Lo que en Greengrass era reconstrucción casi sumarial de la tragedia, en Erik Poppe es punto de vista. Su cámara no reconstruye la tragedia, sino que construye la tensión, el terror, la confusión y la angustia de una de las jóvenes atrapadas en esa ratonera. Sin corte de plano, en un inagotable y desquiciado plano-secuencia, con la cámara siempre apuntando a la protagonista y en el intento de extraerle a ella toda la magnitud de la tragedia. Es, ante todo, un ejercicio de gimnasia cinematográfica que exige lo máximo al fotógrafo, Wolfgang Plagge, y a la actriz protagonista, Andrea Berntzen, cuya mirada, pánico y pulso acelerado es la correa de transmisión del argumento. Recuerda, en cierto modo, a «El hijo de Saul», del húngaro Laszlo Nemes.
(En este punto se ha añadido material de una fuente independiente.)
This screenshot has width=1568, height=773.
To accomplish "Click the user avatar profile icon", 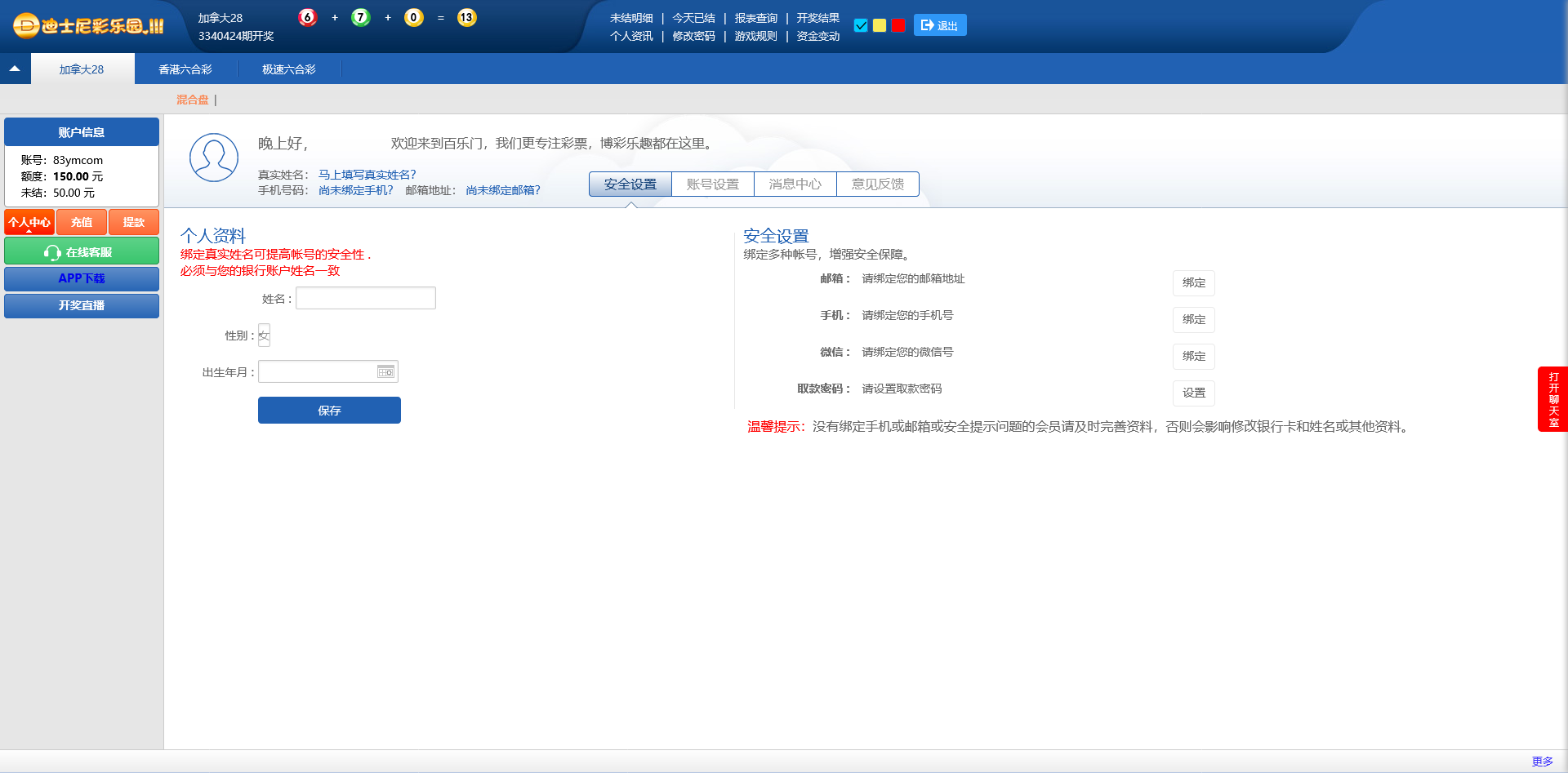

Notable esfuerzo por narrar desde dentro para comprender, sin apenas ver, lo de fuera, aunque es discutible si esta elección de estructurar el relato de un modo tan concentrado en tiempo real y en un único personaje logra realmente el propósito de verlo y comprenderlo mejor. Y es discutible si el efecto de no ver la amenaza, o sea a Breivik con su fusil automático disparando indiscriminadamente, es más «respetuoso» o menos desgarrador para el impacto y la emoción de la película. Cabe la duda razonable de si estamos mirando a la Luna o al dedo que apunta a la Luna.